What is dbt and why is it so powerful?
dbt or Data Build Tool is a powerful resource designed to allow users to transform data within their data warehouse using SQL. dbt empowers Data teams to leverage software engineering products for transforming data.
Where does dbt fit in?
In a traditional data team, a Data Engineer would be responsible for the Extract, Transform & Load processes, commonly referred to as ETL. This process would prepare the data that for the rest of the team to utilise. A Data Analyst would then be able to interrogate the data, and work with the various teams within the business to understand what questions needed to be answered. The Engineer would then likely be required to begin the ETL process again in order to reshape the data to business requirement - this could be a time consuming and costly process.
With the advent of Cloud-Based Data Warehouses (essentially combining powerful super computers with databases), the Transformation process can now be completed within the warehouse. This then allows the Engineer to focus on the Extract and Load elements of the process, and a relatively new role of the Data Analytics Engineer to focus on the Transformation aspect of the data preparation. The Cloud-Based Warehouse is flexible, as the scale can increase according to requirement, and the super-computer can be enhanced to become more powerful.
dbt & Transformation
dbt is a tool that sits across the Transformation part of the modern data stack:

dbt models are built using SQL select statements inside of dbt projects - each representing a modular piece of logic that takes the raw data and build it into the final transformed data required. No complex languages are required as dbt automatically generates DDL (Data Definition Language) once the dbt model is committed.
Teams can collaborate
Within dbt, teams can connect to the data source, create a new 'branch,' through which to build, test and document changes ahead of impacting the existing production line. These separate branches allow developers to work on the same code base without impacting production.

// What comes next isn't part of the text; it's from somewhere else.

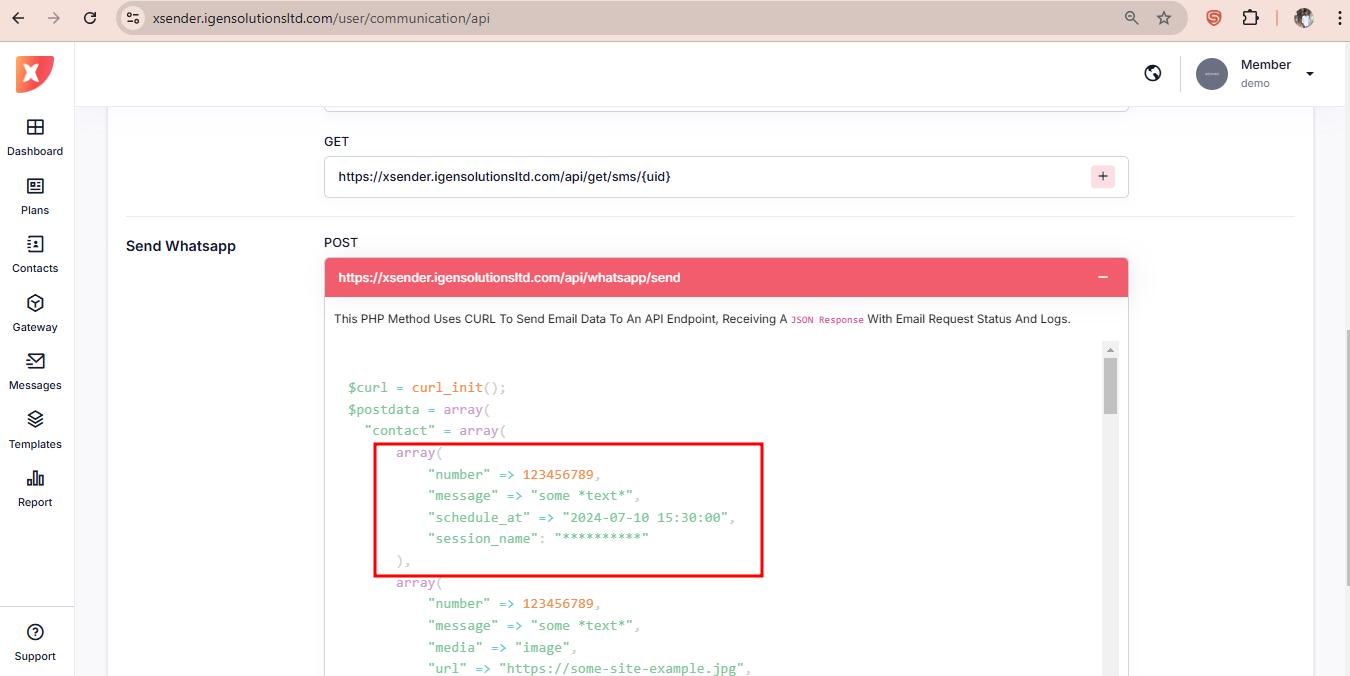Reload the page in browser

dbt breaks down changes into modular pieces of logic
dbt enables teams to break down tasks into individual parts that can be tested, documented, and then joined together to complete a larger function. These smaller models can be used to break down complex changes into smaller component parts that are easier to understand and troubleshoot. These models are then also available to be reused across other transformations.
Connect to GitHub and create full documentation throughout
Once your models are built as required, dbt allows you to 'commit and sync' models to send a snapshot of the changes to GitHub, where the code denoting the changes made are stored. Within dbt, documentation can also be automatically generated using the dbt docs generate function. dbt also provides a DAG (Directed Acyclic Graph) to visualise the relationships and flow from data source (coloured green) through models (coloured blue) and dependencies.

Used correctly, dbt is a powerful tool in the data transformation process.